Literature DB >> 12107748

Reduced IL-4 associated antibody responses to vaccine in early pre-diabetes.

S Schmid1, A Molteni, M Füchtenbusch, H E Naserke, A-G Ziegler, E Bonifacio.   

Abstract

AIMS/HYPOTHESIS: The aim of this study was to determine whether beta-cell autoimmunity is associated with immune response bias to exogenous antigens.
METHODS: IgG subclass responses against tetanus toxoid and rubella were measured after vaccination in children with (n=36) and without (n=73) islet autoantibodies participating in the BABYDIAB prospective study of offspring of parents with Type I (insulin-dependent) diabetes mellitus. All children had been vaccinated against tetanus toxoid antigen before 6 months of age and at 18 months of age, and against live attenuated rubella virus at 18 months of age and again before 5 years of age. Tetanus toxoid specific IgG subclasses and cytokine responses were compared in a second cohort of subjects.
RESULTS: Responses to tetanus toxoid in islet-autoantibody-negative children were characterized by early IgG1 antibodies at 9 months of age followed by the appearance of IgG4 and lesser IgG2 antibodies at 2 years of age.
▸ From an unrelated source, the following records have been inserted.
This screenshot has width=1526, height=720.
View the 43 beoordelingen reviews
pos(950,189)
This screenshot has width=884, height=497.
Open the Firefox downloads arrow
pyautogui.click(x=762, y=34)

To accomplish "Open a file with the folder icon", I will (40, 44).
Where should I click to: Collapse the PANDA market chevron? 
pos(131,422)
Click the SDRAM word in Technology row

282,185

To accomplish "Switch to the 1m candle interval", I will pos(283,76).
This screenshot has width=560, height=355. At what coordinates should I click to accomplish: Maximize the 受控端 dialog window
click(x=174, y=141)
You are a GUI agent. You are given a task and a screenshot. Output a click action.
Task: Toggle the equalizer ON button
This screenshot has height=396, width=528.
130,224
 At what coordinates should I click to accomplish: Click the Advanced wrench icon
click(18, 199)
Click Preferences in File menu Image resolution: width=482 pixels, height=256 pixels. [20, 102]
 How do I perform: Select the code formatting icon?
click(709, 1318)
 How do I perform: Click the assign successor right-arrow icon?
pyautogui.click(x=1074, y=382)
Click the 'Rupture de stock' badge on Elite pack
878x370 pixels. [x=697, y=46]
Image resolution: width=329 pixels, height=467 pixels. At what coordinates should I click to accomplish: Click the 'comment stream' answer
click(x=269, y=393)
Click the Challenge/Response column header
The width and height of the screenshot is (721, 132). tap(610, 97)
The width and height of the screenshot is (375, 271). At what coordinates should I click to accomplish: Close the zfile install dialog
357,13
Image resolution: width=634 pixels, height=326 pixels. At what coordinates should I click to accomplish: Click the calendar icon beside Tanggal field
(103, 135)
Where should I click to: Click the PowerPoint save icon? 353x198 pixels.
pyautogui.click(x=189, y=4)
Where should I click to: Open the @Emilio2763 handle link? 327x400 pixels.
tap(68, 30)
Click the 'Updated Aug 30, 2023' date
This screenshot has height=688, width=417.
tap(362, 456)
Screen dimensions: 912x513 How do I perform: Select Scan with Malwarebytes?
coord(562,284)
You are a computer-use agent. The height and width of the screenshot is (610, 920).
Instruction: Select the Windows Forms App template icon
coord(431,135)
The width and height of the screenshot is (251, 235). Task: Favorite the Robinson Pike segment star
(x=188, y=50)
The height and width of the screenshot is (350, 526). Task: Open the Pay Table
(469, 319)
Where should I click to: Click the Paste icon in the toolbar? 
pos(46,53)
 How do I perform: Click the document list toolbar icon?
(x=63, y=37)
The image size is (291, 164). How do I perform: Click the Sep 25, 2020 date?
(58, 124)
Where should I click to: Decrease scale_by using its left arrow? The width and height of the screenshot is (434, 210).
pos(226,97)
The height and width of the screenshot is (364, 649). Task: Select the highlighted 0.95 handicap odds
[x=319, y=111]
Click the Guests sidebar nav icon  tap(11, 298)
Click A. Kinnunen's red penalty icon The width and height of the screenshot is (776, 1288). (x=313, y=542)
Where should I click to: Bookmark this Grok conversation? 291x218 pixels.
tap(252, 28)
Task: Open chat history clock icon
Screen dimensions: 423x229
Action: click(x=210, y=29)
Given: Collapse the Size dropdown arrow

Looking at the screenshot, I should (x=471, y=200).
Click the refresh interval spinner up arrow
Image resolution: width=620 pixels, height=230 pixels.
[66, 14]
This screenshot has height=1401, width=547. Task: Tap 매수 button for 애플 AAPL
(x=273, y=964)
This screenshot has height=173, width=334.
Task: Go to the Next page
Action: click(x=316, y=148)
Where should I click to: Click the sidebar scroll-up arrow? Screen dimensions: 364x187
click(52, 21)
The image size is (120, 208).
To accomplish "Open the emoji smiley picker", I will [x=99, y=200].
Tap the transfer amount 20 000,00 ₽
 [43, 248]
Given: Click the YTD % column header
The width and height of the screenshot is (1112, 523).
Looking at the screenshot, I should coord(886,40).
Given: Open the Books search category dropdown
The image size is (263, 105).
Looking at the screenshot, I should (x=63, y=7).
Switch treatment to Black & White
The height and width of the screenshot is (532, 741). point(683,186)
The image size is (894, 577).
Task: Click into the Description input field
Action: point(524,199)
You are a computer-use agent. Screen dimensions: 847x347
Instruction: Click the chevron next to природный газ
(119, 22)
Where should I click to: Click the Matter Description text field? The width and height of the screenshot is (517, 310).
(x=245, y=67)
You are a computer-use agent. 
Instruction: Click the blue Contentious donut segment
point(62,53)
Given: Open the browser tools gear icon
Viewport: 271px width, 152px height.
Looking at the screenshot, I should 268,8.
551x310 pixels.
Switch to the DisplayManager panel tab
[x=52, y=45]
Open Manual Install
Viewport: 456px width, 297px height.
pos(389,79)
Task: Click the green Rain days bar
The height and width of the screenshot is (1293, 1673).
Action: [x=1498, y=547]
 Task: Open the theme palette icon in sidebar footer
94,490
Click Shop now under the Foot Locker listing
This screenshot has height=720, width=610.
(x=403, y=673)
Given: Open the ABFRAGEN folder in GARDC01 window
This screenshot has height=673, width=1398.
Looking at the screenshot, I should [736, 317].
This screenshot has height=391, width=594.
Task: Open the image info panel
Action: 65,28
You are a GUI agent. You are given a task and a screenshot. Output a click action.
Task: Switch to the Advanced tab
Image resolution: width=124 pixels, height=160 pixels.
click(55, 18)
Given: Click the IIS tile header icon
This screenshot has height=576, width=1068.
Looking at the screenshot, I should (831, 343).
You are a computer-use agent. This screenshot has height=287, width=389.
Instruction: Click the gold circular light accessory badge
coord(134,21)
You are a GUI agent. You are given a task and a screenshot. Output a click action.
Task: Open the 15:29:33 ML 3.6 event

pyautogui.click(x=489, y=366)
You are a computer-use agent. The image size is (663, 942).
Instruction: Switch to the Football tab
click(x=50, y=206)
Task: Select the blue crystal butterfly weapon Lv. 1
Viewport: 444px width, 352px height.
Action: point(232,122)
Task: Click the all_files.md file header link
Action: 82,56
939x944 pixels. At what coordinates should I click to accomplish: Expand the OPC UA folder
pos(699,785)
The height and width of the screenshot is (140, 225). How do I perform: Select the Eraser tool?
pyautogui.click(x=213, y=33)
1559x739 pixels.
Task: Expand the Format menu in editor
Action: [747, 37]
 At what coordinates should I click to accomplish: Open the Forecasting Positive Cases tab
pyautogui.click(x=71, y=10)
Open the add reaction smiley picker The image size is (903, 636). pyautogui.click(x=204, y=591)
Children who had developed islet autoimmunity before one year of age (n=15) did not have the shift to IgG4 and IgG2 anti-TT after booster vaccination (p<0.01), and had undetectable or IgG1 restricted responses. This defect was independent of HLA class II genotype, was restricted to children who had islet autoimmunity before 1 year of age, and was most evident in children who already had multiple islet autoantibodies by 9 months of age. IgG4 and IgG2 anti-TT correlated with IL-4 (p<0.005), but not IFNgamma responses. Antibody responses to the IFNgamma-inducing rubella vaccination were strongly IgG1 dominated and no differences were observed between islet autoantibody positive and negative children. CONCLUSIONS/
INTERPRETATION: These data are consistent with a reduced capacity to make IL-4 promoted antibody responses to exogenous antigen in early pre-diabetes.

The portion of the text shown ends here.